Source data
====================

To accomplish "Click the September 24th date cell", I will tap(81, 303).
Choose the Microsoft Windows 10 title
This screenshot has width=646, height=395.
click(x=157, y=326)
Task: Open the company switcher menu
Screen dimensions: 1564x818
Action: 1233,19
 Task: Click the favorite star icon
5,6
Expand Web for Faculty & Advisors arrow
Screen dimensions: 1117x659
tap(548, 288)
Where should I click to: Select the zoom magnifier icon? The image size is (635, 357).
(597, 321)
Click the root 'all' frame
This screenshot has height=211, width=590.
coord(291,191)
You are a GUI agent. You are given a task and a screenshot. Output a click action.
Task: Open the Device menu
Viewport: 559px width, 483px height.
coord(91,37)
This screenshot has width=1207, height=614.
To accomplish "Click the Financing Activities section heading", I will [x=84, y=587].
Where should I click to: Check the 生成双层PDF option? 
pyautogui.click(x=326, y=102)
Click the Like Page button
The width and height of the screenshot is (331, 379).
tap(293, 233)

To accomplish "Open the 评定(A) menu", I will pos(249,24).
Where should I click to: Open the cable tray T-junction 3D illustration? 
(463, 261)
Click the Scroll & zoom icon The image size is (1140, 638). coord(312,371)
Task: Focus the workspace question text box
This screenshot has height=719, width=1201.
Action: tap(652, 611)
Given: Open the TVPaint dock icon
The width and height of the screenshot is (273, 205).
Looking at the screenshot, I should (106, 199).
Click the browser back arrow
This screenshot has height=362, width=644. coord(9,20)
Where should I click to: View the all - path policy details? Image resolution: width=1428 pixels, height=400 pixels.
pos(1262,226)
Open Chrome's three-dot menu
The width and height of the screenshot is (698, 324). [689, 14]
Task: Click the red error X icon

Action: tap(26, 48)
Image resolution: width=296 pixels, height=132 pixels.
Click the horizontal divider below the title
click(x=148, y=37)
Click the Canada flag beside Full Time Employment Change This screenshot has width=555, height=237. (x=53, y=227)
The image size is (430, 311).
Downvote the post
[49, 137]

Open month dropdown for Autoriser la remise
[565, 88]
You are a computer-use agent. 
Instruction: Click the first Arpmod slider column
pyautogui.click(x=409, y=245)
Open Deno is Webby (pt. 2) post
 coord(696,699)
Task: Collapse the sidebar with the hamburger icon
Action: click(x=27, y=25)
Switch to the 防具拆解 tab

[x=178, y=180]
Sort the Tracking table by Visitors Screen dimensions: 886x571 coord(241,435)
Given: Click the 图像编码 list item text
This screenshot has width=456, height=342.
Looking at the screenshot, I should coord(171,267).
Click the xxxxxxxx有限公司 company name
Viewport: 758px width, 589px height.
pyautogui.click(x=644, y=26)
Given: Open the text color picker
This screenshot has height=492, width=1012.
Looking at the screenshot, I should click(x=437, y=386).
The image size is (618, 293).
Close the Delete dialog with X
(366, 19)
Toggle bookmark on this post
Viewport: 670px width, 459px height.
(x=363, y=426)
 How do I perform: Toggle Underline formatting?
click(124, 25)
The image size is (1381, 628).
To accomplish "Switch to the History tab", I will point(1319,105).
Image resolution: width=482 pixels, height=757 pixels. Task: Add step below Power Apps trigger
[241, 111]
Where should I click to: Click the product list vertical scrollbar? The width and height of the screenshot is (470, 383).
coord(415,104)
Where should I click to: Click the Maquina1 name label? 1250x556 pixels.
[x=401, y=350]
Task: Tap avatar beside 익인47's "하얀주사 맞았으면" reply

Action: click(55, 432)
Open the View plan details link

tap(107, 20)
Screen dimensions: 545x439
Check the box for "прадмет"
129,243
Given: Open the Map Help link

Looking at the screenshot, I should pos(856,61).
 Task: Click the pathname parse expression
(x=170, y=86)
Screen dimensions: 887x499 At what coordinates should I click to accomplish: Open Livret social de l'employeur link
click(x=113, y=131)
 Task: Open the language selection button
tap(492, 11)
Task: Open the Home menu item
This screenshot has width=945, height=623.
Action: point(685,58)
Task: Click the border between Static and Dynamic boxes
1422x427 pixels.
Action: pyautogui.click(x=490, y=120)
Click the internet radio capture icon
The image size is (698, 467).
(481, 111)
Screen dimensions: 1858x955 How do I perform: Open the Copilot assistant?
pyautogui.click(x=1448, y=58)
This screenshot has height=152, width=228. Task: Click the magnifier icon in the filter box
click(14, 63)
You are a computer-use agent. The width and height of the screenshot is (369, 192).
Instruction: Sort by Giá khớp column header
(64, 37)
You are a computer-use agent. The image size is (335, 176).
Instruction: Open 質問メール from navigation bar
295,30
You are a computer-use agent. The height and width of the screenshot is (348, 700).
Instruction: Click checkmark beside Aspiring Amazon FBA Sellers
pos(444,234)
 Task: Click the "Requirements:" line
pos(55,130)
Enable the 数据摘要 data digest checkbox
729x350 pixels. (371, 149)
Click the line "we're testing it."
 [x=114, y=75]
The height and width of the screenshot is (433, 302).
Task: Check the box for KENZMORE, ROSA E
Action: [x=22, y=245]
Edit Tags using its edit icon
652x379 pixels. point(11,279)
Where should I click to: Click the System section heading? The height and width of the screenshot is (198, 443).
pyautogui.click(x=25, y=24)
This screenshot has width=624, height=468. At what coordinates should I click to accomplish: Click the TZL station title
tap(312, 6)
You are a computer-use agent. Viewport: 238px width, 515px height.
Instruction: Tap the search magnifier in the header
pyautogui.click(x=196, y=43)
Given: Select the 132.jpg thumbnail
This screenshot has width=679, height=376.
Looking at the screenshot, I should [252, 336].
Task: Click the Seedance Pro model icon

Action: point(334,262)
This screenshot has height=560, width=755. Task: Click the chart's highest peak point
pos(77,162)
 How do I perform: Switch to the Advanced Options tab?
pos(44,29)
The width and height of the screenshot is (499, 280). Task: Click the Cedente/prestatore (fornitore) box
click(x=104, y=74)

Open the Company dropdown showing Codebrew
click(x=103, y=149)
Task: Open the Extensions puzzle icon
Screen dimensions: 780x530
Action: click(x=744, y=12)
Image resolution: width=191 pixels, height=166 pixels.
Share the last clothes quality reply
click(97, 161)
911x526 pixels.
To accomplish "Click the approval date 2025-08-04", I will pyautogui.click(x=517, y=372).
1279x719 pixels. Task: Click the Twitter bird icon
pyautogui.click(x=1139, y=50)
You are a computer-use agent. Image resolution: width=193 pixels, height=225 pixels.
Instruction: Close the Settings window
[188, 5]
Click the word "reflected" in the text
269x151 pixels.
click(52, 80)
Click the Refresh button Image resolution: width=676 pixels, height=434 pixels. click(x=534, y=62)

====================

● Exercise
Nothing but the lines from the start of the data above through the line with "You are a GUI" should appear in your answer, copied exactly.

● Written solution
To accomplish "Click the September 24th date cell", I will tap(81, 303).
Choose the Microsoft Windows 10 title
This screenshot has width=646, height=395.
click(x=157, y=326)
Task: Open the company switcher menu
Screen dimensions: 1564x818
Action: 1233,19
 Task: Click the favorite star icon
5,6
Expand Web for Faculty & Advisors arrow
Screen dimensions: 1117x659
tap(548, 288)
Where should I click to: Select the zoom magnifier icon? The image size is (635, 357).
(597, 321)
Click the root 'all' frame
This screenshot has height=211, width=590.
coord(291,191)
You are a GUI agent. You are given a task and a screenshot. Output a click action.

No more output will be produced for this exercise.